The hardest part is getting the hose that runs from the air distribution manifold connected to the CCV body. Why? Unlike the other hoses that click into position, this hose requires a 90 degree rotation to lock onto the CCV body! Here’s how to do that:
- tie a 2’ piece of string to the top of the hose
- tie the other end of the string around the oil fill cap
- shove the hose down between the intake runners
- push the top of the hose down so that the top is even with the runners
- rotate the CCV body 90 degrees so that the bottom of the CCV body is facing the engine block
- use a screwdriver to force the hose connector towards the CCV body
- rotate the CCV body 90 degrees so that the bottom is facing down
- pull the string to pull the top of the hose back into position.

The CCV, imho, was designed by an engineer who’d been fired by Audi. I went with an oil catch can in my recently departed 2001 330Ci. Stopped burning oil.
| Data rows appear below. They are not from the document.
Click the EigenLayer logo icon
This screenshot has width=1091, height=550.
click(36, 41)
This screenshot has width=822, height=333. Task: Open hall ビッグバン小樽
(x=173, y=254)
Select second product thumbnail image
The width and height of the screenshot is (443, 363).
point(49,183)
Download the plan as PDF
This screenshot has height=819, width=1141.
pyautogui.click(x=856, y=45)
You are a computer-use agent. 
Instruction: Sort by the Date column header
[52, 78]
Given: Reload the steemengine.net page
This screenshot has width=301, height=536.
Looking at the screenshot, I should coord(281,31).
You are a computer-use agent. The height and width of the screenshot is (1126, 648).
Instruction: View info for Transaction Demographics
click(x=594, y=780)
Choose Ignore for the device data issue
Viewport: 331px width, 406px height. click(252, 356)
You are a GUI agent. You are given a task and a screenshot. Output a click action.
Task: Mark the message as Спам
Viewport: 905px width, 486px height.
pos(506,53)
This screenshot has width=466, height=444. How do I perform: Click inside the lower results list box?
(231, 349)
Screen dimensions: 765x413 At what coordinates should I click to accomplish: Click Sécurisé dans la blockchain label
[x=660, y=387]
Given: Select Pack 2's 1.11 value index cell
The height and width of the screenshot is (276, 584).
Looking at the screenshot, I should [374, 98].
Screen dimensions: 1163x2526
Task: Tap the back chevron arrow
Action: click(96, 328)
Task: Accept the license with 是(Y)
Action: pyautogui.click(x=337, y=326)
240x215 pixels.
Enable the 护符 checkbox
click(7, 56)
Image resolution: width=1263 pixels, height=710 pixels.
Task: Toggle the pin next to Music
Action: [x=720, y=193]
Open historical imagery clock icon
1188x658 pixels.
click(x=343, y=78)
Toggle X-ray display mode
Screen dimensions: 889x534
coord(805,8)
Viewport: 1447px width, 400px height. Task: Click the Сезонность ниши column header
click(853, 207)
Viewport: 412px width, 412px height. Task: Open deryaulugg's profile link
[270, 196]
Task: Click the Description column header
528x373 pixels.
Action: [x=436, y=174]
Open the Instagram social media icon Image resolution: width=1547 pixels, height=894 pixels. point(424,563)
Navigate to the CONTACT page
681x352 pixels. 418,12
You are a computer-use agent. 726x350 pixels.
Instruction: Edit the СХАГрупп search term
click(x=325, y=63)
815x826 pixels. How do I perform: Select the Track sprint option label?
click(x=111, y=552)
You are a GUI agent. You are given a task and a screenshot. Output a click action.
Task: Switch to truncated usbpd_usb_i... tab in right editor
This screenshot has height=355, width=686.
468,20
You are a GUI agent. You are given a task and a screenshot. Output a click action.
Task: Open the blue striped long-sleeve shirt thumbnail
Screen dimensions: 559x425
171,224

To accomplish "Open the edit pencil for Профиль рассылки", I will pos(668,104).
The oil pan gasket is a bit of a bear to change as the subframe has to come out. The subframe supports the engine. The pan gasket isn’t a common failure on these engines. More likely you have an oil leak from the oil filter housing gasket and/or the VANOS hose. Replacing both while replacing the CCV system makes all three tasks (gasket, hose, CCV) much easier. The gasket is less than $10 from the dealer. The hose is about $30 from fcpeuro.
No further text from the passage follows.